Minor edit: Fencepost error: 16 magnets have 15 spaces between them. The length (page 3 column 2 para 1) is 15 meters.

Major issue: Vertical gee forces are enormous. Vehicle release will cause a major perturbation. See DiverseSpaceCable#VerticalGee for more.

Minor issue: MacNab comments (deleted). Thanks for the article.

Major issue: Coil guns are difficult. MassDriver (still in progress) will have more. VelocityTransformer (still in progress) is an idea for transforming rotor/bolt speed into faster (space cable) or slower (launch loop starting acceleration) vehicle-frame magnetic fields.

Major issue: The residual gas inside the tubes will be extremely hot plasma. If there is even a tiny hole in the tube/track, it must be pumped out in the immediate neighborhood, or this will lead to plasma erosion (if dense) or, for a long mean free path, a hyper-velocity spalling cascade Spalling (still in progress) will have more.

General comments

Possible issue: Stability (still in progress). Once a perturbation has grown beyond the size of the bolt/rotor to tube/track spacing, it may be impossible to correct without some source of lateral forces. It is also very difficult to measure curvature, lateral velocity, and other variations from ideal shapes on 100 kilometer scales, especially on a structure bowed by imprecisely predicted winds. I need to reconcile your stability analysis with mine, and bring my 1985 analysis up to date, by including the stiffening effects of a tension-wire truss and the immediate response of local mass actuators.

Possible issue (also for launch loop): The acceleration force on the bolts/rotor goes from strongly upwards to weak downwards right at the end of the ramp. Depending on the bolt/rotor design, the attraction forces must flip very quickly, and this could be a problem.

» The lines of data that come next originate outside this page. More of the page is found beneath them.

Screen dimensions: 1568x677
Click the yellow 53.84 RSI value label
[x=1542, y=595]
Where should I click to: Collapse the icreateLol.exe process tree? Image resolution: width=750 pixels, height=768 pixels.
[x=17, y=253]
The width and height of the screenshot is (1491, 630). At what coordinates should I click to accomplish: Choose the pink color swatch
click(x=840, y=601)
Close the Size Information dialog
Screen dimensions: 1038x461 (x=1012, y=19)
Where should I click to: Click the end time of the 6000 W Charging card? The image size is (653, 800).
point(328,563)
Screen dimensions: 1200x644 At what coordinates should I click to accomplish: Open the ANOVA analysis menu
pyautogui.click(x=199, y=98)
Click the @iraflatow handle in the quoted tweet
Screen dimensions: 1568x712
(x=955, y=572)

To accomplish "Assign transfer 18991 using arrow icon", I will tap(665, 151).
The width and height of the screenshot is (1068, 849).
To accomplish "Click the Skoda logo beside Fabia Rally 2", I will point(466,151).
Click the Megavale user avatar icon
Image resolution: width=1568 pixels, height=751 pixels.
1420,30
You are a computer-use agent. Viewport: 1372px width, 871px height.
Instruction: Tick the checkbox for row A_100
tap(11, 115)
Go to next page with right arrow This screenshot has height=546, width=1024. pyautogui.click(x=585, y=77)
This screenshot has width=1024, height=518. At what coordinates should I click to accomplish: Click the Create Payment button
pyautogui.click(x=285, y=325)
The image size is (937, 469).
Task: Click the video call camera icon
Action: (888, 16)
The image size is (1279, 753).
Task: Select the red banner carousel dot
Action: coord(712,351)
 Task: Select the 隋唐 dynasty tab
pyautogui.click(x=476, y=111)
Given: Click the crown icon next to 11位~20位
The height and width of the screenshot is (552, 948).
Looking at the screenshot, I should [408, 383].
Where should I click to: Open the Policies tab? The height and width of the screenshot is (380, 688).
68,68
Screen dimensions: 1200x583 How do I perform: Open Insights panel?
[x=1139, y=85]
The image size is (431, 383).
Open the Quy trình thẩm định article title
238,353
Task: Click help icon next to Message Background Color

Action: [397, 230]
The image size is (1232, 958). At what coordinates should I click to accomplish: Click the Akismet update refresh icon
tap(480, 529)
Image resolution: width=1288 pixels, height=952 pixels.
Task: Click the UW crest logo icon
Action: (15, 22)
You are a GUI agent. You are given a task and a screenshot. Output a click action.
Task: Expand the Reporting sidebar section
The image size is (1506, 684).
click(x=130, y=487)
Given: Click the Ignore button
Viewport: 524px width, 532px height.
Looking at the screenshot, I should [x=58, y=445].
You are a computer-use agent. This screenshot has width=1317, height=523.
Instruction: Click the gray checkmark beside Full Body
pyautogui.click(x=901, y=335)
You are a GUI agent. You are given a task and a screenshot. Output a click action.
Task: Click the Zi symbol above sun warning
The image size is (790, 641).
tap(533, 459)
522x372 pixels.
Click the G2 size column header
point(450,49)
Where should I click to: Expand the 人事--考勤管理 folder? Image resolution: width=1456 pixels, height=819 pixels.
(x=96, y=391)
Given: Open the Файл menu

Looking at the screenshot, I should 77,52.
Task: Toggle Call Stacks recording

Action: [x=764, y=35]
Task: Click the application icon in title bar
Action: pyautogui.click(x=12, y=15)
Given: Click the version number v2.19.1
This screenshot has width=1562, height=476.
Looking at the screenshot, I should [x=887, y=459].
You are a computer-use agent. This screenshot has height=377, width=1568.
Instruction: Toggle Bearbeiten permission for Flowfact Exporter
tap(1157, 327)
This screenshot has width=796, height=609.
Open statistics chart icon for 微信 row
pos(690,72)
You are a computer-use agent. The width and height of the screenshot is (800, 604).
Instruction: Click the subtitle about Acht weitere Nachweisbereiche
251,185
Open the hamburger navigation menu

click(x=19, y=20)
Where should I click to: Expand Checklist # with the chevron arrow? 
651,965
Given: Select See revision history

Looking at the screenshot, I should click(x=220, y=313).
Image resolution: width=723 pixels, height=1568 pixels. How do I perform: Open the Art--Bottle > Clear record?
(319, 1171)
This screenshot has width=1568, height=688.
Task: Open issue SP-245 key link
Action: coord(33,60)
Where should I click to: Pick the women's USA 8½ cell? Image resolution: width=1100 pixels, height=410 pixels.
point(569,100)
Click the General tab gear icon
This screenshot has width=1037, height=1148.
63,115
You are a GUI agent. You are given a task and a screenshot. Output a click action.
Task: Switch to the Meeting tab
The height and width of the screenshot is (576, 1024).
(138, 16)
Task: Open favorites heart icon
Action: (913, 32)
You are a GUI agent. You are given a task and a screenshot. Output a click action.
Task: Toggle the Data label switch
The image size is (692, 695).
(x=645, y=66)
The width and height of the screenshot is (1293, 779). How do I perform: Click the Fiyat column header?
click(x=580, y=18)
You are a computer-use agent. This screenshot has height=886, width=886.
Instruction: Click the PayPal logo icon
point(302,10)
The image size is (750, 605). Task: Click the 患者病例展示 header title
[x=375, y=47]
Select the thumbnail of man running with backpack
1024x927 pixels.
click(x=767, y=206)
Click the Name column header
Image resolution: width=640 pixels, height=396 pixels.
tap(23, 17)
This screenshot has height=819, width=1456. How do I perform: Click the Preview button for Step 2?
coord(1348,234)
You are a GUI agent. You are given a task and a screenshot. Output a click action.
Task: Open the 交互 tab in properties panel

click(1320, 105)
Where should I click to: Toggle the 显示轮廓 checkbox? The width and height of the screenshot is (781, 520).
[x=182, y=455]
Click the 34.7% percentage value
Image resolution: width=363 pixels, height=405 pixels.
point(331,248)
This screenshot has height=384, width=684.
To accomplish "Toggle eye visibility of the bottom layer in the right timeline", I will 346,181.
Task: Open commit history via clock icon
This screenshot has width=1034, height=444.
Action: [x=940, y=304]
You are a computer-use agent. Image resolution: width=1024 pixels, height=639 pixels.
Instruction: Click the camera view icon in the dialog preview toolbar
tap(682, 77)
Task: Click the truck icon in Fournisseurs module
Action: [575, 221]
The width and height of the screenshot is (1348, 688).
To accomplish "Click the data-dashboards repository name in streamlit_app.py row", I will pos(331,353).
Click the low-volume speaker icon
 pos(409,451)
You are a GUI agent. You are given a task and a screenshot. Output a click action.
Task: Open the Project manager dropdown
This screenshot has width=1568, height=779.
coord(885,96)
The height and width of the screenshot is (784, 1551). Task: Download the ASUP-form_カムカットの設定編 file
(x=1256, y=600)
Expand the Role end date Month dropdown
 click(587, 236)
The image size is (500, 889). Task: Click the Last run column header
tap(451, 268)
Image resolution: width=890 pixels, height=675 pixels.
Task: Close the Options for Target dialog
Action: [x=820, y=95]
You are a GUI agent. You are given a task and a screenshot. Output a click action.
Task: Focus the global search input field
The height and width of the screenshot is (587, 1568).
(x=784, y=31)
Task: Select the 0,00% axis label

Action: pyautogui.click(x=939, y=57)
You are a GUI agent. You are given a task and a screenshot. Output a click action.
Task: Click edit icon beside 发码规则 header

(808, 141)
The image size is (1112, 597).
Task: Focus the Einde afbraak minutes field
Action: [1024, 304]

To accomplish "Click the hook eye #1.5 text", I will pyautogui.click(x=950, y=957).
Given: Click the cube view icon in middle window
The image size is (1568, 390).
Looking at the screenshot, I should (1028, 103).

Regards wind: I am reading a book "The atmosphere and ocean : a physical introduction" by Neil Wells. A good book on the ocean/atmosphere interactions that drive weather, moderately technical but not too difficult. Dr. Wells teaches at University of Southampton http://www.noc.soton.ac.uk/omf/index.php?action=staff_entry&SID=450 and has worked on ENSO ( El Nino Southern Oscillation ), the TOGA ( Tropical Ocean Global Atmosphere ) Array in the western Pacific, and the ARGO data collection system. The right place for launch loop and space cable launchers is just below the equator, in the eastern Pacific off south America, and in a similar place in the Atlantic. Dr. Wells can probably steer us towards a wealth of data and analysis of these regions, and might help us better understand the wind forces we will be seeing. Since he is a few minutes south of you, perhaps you might want to look him up.